***** Übungstext
Ein Locked-In-Patient kann sich mithilfe eines Hirnimplantats wieder der Welt mitteilen. Wie das gelang und was der Patient zu sagen hat, lest ihr hier.
Bei Patienten, die an amyotropher Lateralsklerose (ALS) leiden, verlieren die Motoneuronen langsam aber sicher ihre Funktion. Irgendwann können die Patienten nur noch per Augenbewegungen kommunizieren – Stephen Hawking ist wohl das berühmteste Beispiel dafür.
**********
▶ _Aufgabe_: Führen Sie den obigen Text über den ALS-Patienten mit Hirnimplantat im selben Stil ab seinem letzten Satz fort.
***** Verfügbare Daten
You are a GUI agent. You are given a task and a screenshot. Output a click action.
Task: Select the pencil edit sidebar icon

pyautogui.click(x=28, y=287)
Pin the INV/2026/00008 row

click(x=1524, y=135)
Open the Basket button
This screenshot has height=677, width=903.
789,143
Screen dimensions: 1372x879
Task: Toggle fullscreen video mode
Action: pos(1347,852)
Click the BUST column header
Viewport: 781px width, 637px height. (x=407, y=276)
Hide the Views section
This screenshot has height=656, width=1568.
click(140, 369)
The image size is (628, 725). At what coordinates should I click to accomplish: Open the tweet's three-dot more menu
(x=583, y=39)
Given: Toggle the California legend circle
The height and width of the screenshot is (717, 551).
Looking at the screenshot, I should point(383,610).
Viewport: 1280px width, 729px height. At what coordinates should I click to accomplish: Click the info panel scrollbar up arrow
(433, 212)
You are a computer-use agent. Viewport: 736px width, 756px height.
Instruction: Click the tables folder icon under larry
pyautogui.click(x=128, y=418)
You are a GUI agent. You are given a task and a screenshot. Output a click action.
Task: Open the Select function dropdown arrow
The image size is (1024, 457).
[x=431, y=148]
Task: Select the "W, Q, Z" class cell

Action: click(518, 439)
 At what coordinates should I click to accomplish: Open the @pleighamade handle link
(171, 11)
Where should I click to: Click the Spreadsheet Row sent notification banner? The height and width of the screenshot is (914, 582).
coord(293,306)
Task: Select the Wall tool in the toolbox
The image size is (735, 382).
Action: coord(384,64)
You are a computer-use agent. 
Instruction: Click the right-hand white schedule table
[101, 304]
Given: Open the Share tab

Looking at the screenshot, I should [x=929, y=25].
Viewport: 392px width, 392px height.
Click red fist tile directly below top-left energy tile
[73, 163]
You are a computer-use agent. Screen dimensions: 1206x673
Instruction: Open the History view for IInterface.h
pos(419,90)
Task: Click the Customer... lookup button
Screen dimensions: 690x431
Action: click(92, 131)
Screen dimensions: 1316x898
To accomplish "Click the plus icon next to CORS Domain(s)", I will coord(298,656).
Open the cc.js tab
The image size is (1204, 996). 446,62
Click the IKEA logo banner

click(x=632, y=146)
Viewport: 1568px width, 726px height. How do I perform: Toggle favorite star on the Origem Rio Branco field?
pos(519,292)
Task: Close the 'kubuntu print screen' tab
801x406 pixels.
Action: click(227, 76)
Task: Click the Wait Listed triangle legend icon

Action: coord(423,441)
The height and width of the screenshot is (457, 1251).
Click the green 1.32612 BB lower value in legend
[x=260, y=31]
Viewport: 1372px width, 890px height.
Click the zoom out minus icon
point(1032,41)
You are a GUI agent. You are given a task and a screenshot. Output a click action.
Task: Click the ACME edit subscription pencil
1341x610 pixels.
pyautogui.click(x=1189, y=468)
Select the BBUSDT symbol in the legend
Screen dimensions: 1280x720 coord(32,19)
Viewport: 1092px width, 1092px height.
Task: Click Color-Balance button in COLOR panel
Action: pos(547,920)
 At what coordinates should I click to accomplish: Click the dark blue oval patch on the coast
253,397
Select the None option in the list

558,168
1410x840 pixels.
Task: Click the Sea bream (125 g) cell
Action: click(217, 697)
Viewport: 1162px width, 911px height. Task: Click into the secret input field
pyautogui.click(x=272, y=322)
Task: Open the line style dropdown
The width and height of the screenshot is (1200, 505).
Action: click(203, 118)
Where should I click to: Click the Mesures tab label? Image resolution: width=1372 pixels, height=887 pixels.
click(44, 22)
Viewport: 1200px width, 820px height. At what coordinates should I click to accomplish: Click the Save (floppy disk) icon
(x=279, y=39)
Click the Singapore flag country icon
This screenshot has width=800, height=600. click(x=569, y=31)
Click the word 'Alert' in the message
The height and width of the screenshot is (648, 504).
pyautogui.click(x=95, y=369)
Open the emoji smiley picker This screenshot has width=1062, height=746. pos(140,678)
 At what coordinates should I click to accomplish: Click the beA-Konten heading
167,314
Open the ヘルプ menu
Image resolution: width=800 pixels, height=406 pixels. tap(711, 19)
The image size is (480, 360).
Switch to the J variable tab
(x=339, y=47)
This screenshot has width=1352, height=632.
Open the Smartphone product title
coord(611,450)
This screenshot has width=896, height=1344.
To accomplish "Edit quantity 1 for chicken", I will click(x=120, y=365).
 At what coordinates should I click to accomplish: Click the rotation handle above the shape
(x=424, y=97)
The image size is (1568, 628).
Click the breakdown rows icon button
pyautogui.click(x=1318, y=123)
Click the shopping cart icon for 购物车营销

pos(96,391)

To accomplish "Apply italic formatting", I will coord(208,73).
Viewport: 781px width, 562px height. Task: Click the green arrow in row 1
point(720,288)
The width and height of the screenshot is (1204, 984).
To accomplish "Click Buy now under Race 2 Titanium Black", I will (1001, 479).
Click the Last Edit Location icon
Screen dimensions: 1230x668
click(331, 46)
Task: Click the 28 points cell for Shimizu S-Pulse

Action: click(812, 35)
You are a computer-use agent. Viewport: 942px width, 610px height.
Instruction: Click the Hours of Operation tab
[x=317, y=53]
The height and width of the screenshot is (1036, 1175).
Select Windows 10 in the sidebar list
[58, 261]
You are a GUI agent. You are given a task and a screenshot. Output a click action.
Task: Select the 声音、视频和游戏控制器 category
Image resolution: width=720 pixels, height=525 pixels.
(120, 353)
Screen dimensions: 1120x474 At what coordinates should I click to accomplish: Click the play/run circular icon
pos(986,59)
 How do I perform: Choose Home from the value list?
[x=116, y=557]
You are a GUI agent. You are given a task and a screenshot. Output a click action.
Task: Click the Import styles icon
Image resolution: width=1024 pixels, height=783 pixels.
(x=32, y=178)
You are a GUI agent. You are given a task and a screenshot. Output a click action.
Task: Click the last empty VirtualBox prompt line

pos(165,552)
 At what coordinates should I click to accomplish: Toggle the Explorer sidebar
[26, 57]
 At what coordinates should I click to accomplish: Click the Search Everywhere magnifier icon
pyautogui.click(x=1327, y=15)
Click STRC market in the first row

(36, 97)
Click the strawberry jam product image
**********
▶ _Antwort zur Übung_:
Doch wenn selbst die Augen paralysiert sind, können sich die Patienten überhaupt nicht mehr mitteilen, obwohl sie bei vollem Bewusstsein sind. In diesem Zustand, auch als Complete Locked In Syndrome (CLIS) bekannt, befindet sich auch der heute 36-jährige Mann, um den es hier geht: Mithilfe eines Hirnimplantats ist es Ärzten gelungen, ihn aus seinem isolierten Zustand zu befreien – zumindest was die Kommunikation mit der Außenwelt angeht. Den Fall haben die Forscher jetzt in Nature Communications geschildert.
Ein Forschungsteam der Universität Tübingen begann die Zusammenarbeit mit dem ALS-Patienten bereits zu einem Zeitpunkt als er seine Augen noch bewegen konnte. So teilte er dem Team mit, dass er ein invasives Implantat wünscht, um die Kommunikation mit seiner Familie aufrechtzuerhalten.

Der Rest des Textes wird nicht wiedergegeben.